__Task prompt__.
Please reproduce the final stretch of the listing below: the line that contains "The width and height of the screenshot is (371, 423)." and all lines after it, verbatim, with nothing else.

*** Opening Data records ***

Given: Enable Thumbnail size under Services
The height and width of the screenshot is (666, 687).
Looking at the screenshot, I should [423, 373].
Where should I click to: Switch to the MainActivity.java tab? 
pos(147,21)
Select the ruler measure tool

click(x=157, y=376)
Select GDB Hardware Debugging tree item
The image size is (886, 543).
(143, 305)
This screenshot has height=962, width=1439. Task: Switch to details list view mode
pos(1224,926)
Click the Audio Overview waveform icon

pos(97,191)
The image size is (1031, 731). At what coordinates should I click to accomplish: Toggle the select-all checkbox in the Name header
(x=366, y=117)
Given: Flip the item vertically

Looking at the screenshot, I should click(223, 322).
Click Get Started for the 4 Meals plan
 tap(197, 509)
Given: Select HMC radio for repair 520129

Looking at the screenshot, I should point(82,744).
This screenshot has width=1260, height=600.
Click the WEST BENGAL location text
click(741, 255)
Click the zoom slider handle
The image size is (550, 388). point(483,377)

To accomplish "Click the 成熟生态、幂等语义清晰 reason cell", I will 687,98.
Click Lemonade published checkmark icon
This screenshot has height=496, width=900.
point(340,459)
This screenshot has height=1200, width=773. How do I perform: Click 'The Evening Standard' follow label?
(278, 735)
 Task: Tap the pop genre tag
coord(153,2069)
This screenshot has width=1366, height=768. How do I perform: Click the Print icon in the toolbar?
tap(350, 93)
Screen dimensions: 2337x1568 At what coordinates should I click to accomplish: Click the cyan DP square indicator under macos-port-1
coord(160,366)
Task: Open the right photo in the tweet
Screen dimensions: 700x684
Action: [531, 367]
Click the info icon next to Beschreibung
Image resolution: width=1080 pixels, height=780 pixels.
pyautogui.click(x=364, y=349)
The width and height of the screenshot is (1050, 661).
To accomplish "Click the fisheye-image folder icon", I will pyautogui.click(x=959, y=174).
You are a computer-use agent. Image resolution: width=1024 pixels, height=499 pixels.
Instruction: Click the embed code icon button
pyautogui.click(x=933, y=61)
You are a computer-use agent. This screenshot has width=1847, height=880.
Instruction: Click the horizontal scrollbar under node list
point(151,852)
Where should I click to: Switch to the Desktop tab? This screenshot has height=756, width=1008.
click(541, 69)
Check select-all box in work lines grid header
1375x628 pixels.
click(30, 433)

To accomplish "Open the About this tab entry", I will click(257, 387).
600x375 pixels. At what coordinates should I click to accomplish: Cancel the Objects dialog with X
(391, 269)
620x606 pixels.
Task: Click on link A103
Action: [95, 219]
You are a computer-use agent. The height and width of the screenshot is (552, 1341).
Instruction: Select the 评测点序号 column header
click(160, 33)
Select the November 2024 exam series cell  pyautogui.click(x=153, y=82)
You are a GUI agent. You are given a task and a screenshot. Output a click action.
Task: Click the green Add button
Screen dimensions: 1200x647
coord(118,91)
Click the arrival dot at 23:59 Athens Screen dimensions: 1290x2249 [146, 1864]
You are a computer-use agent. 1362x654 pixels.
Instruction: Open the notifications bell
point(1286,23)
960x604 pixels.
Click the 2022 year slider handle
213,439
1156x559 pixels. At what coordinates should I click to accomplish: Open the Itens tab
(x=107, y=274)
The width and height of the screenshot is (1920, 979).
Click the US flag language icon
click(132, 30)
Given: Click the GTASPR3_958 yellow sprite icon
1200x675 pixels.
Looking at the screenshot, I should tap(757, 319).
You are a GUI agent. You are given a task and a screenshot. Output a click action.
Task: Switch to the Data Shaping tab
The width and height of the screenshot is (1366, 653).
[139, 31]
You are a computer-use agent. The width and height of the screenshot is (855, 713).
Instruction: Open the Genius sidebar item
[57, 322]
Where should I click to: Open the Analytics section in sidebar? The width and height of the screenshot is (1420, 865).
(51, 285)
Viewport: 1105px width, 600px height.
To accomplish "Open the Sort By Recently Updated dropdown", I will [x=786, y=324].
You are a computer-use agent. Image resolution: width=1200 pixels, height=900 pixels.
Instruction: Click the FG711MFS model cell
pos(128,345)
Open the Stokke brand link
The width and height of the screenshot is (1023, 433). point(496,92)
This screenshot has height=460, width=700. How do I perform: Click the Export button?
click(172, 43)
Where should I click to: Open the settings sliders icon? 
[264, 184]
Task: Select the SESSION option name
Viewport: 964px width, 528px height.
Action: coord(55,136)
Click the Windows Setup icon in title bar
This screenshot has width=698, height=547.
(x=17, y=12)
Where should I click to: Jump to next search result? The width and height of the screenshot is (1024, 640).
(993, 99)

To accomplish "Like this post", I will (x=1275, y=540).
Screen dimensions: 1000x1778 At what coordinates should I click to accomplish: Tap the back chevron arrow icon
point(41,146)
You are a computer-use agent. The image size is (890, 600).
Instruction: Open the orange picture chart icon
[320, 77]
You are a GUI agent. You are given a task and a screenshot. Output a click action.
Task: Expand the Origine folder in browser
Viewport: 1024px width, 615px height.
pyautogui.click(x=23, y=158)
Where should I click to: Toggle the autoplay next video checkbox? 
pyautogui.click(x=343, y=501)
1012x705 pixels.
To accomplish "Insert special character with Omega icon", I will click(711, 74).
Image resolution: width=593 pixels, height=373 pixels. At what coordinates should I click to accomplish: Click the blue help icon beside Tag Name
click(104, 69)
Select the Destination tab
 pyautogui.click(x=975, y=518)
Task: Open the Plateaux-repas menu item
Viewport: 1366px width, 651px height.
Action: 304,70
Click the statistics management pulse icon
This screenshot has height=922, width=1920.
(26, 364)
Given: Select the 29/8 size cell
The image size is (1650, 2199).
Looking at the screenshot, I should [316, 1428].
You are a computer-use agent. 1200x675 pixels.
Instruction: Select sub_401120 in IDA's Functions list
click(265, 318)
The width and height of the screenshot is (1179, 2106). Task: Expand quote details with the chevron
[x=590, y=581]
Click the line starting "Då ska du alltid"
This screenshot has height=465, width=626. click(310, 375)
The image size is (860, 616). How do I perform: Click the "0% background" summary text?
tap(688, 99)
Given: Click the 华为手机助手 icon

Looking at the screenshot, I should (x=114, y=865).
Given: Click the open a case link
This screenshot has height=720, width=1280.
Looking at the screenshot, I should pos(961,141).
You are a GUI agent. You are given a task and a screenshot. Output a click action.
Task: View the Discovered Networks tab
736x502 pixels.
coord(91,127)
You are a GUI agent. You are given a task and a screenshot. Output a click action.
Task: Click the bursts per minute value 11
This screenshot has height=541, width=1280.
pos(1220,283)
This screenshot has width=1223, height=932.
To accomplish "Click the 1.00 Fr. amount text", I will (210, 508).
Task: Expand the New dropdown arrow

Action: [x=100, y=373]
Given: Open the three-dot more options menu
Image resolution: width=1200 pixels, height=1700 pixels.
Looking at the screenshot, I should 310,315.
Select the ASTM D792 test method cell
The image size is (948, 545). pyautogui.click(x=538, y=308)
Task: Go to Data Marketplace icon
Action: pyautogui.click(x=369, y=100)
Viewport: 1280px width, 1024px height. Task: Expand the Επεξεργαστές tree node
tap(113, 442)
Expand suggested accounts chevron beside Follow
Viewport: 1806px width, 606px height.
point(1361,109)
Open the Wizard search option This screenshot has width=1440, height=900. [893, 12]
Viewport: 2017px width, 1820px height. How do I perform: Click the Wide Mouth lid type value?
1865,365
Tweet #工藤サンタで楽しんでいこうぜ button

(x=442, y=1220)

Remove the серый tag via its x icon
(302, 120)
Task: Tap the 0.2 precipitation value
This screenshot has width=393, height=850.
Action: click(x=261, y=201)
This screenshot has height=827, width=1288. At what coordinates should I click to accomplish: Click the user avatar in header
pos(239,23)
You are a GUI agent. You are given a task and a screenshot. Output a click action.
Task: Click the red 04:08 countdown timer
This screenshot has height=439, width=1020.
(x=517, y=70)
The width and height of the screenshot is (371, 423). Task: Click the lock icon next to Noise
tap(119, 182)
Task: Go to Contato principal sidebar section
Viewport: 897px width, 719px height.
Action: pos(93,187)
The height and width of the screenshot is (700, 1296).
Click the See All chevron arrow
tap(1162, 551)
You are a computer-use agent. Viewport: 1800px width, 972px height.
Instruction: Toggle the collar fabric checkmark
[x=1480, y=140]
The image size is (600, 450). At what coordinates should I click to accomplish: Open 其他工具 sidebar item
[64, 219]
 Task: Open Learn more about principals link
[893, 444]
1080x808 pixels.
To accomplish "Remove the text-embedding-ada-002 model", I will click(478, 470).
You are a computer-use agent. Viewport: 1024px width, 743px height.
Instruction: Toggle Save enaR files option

*** Closing Data records ***

__Exercise solution__.
The width and height of the screenshot is (371, 423). Task: Click the lock icon next to Noise
tap(119, 182)
Task: Go to Contato principal sidebar section
Viewport: 897px width, 719px height.
Action: pos(93,187)
The height and width of the screenshot is (700, 1296).
Click the See All chevron arrow
tap(1162, 551)
You are a computer-use agent. Viewport: 1800px width, 972px height.
Instruction: Toggle the collar fabric checkmark
[x=1480, y=140]
The image size is (600, 450). At what coordinates should I click to accomplish: Open 其他工具 sidebar item
[64, 219]
 Task: Open Learn more about principals link
[893, 444]
1080x808 pixels.
To accomplish "Remove the text-embedding-ada-002 model", I will click(478, 470).
You are a computer-use agent. Viewport: 1024px width, 743px height.
Instruction: Toggle Save enaR files option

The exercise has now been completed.